**What you are asked to do**
Among the entries, find the lines with the string "Task" and copy them.

=== Input data ===

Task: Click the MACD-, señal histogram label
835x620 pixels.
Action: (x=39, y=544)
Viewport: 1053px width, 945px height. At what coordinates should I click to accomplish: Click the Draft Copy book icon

===
=== Input data ===

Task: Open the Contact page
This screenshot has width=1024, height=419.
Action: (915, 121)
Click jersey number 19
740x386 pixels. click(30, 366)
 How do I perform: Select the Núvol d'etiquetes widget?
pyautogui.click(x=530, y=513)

===

**Exercise result**
Task: Click the MACD-, señal histogram label
Task: Open the Contact page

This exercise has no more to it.